Week's news analysis

Is it time for the return of gene therapy?

By The Editor - 10 December 2020

The R&D on Covid-19 vaccines and treatments is not the only goal of Big Pharma. Interest in gene therapy development remains very high, as evidenced by several recent deals and agreements.

  • In July, Harvard University's Massachusetts Eye and Ear had entered into an exclusive licensing agreement with Biogen to develop a potential treatment for inherited retinal degeneration (IRDs) due to mutations in the PRPF31 gene, which are among the most common causes for autosomal dominant retinitis pigmentosa. Inherited retinal degenerations are a group of blinding eye diseases caused by mutations in over 270 different genes. Mutations in the PRPF31 gene are the second most common cause of dominant IRD and lead to defects in the function of the retinal pigment epithelial (RPE) cells and photoreceptors of the retina.



  • Beginning of December, Janssen penned a deal to acquire the rights to Hemera Biosciences' investigational gene therapy HMR59, which is designed to help preserve vision in patients with geographic atrophy, a late-stage and severe form of age-related macular degeneration (AMD). According to Janssen, patients with AMD often have low levels of CD59, a protein that protects the retina from damage caused by an essential part of the body's natural immune response called complement.

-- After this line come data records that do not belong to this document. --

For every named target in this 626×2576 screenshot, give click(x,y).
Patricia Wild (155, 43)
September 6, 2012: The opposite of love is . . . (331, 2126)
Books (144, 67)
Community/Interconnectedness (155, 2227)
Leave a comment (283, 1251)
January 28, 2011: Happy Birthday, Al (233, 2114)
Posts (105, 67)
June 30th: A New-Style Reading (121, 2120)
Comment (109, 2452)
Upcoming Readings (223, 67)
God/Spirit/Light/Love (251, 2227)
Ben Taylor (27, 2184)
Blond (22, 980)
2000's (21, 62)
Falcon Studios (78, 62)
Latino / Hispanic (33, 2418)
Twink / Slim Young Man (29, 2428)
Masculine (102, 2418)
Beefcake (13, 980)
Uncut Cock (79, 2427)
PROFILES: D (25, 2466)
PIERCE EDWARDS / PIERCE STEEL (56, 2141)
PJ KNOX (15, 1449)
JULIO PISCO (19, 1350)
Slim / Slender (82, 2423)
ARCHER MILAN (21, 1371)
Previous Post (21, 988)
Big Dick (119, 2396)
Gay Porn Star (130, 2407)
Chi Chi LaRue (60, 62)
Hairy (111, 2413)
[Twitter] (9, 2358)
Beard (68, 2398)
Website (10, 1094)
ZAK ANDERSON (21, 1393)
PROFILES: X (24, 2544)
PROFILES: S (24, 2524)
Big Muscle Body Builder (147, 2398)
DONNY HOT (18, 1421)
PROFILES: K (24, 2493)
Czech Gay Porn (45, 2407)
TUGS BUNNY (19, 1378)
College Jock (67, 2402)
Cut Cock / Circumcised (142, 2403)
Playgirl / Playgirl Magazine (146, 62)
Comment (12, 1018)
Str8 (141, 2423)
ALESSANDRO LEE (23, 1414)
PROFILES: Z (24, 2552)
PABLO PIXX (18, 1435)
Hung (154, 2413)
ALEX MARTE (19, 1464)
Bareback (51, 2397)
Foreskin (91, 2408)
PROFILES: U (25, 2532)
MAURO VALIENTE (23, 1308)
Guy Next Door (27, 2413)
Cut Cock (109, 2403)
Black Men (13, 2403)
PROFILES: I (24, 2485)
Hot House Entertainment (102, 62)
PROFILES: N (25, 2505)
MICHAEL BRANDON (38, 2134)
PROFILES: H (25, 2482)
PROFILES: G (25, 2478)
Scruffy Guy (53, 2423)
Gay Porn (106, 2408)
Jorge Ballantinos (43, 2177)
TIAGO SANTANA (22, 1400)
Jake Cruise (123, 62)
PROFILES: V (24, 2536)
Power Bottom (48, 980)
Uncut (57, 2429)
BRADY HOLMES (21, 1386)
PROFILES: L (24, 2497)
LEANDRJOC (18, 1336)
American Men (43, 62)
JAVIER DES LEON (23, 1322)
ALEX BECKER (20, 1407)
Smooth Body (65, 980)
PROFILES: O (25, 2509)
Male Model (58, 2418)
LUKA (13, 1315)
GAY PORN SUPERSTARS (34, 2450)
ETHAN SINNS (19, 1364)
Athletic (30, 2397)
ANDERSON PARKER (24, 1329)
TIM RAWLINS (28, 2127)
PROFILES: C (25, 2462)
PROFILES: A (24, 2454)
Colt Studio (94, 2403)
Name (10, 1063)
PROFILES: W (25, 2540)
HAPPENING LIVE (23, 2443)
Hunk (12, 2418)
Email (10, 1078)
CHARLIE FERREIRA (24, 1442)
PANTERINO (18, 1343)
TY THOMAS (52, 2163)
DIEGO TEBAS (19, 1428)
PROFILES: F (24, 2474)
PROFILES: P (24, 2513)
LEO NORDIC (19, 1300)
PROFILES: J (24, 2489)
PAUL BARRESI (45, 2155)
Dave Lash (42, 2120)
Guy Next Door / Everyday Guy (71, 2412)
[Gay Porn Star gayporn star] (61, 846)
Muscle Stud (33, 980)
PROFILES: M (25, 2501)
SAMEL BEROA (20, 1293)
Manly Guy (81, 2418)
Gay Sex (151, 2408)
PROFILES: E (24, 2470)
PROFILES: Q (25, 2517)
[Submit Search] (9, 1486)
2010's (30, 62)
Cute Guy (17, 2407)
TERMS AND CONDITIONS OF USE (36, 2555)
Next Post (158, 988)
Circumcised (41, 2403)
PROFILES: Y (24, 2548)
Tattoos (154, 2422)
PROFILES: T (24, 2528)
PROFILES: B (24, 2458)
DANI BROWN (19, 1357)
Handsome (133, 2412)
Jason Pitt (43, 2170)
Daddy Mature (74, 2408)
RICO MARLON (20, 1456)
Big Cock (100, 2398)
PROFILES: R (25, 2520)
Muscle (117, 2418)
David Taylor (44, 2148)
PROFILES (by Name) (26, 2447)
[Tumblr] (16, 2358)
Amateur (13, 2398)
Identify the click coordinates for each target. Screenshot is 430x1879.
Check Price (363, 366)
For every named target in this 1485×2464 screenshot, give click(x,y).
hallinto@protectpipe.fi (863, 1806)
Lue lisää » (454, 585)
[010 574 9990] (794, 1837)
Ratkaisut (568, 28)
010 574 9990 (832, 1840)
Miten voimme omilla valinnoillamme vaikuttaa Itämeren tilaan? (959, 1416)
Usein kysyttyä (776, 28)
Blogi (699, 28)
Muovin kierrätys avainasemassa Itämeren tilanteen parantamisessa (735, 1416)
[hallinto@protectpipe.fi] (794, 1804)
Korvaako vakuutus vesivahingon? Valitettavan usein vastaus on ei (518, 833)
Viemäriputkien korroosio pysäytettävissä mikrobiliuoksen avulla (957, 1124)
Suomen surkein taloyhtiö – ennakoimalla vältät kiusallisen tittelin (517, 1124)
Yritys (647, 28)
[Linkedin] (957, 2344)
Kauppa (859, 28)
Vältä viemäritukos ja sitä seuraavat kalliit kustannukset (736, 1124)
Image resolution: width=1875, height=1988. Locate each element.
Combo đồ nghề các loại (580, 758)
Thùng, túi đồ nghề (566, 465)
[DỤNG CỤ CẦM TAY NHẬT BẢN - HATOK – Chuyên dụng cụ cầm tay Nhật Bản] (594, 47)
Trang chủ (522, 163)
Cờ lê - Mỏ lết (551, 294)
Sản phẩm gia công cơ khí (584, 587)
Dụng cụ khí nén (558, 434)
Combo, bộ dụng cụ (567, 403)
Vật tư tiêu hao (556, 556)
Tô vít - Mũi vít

In geographic atrophy, which affects around 5 million people worldwide, an overactivity of complement destroys cells in the macula, the central part of the retina. HMR59 is designed to increase the ability of retina cells to make a soluble form of CD59, with the theory being it can help stop further damage and retain a patient's vision. a Phase I study of HMR59 for patients with geographic atrophy is complete, while a second early-stage trial evaluating it in patients with wet AMD is currently conducting follow-up visits to determine long-term safety. " Our aim with this novel, single-administration gene therapy is to use our development expertise and deep heritage in vision care to help improve patient outcomes by intervening early, halting the progression to blindness, and preserving more years of sight", James List, M.D., Ph.D., global therapeutic area head, cardiovascular and metabolism, Janssen R&D, explained.

  • Beginning of December too, Bayer created a cell and gene therapy platform to support its growing pipeline of advanced therapy medicinal products. The german company claims five advanced assets and more than fifteen preclinical prospects in cell and gene therapies. Over the last years, it bought BlueRock Therapeutics, which gave it a foothold in cell therapies through the latter's induced pluripotent stem cell (iPSC) technology. It also acquired adeno-associated virus (AAV) gene therapy player Asklepios BioPharmaceutical. The two companies will both be integrated into the new C platform.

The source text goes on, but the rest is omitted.